Many customers try hard not to have to update the .NET code for Windows. These days, some consider every Windows update as a potential timebomb, but the .NET updates have a long history of being a difficult problem child.
Microsoft delivered .NET updates for February 2019 and these updates come with some fixes that may cause some to do a double-take. These may warrant some heightened attention.
Here is what’s up…
CVE-2019-0613 – Remote Code Execution Vulnerability
This security update resolves a vulnerability in .NET Framework software if the software does not check the source markup of a file. An attacker who successfully exploits the vulnerability could run arbitrary code in the context of the current user. If the current user is logged on by using administrative user rights, an attacker could take control of the affected system. An attacker could then install programs; view, change, or delete data; or create new accounts that have full user rights. Users whose accounts are configured to have fewer user rights on the system could be less affected than users who have administrative user rights.
This security update resolves a vulnerability in certain .NET Framework APIs that parse URLs.

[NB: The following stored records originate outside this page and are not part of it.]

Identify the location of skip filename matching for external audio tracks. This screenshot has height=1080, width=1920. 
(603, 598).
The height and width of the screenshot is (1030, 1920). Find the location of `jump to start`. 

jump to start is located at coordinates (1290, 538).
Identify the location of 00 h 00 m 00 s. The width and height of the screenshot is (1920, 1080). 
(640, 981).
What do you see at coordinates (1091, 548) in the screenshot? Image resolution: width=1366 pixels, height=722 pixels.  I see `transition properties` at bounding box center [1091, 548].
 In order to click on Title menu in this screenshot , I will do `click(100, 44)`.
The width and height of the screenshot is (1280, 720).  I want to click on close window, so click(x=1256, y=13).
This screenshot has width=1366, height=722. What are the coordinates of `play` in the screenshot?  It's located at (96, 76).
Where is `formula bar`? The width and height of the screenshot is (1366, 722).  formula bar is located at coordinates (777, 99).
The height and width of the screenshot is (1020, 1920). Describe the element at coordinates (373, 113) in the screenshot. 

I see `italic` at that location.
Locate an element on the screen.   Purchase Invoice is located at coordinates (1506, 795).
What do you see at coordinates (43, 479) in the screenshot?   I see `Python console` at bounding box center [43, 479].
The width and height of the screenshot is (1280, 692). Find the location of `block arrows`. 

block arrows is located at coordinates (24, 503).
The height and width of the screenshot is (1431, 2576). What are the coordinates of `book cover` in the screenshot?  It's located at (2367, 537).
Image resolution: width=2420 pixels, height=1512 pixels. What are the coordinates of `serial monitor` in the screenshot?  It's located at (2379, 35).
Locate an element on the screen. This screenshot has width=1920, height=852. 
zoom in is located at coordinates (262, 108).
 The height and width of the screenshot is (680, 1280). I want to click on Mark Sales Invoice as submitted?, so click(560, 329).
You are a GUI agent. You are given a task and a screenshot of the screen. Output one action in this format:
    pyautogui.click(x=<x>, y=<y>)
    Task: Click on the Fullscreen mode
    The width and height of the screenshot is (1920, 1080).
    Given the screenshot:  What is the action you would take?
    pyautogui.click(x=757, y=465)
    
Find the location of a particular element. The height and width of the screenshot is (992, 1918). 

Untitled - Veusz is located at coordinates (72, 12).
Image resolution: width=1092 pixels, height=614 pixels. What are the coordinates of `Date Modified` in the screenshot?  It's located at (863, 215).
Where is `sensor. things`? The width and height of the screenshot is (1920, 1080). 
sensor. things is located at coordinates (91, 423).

An attacker who successfully exploits this vulnerability could use it to bypass security logic that’s intended to make sure that a user-provided URL belonged to a specific host name or a subdomain of that host name. This could be used to cause privileged communication to be made to an untrusted service as if it were a trusted service.
The updates are available through normal means (Windows Update, Windows Server Update Services, Microsoft Update Catalog).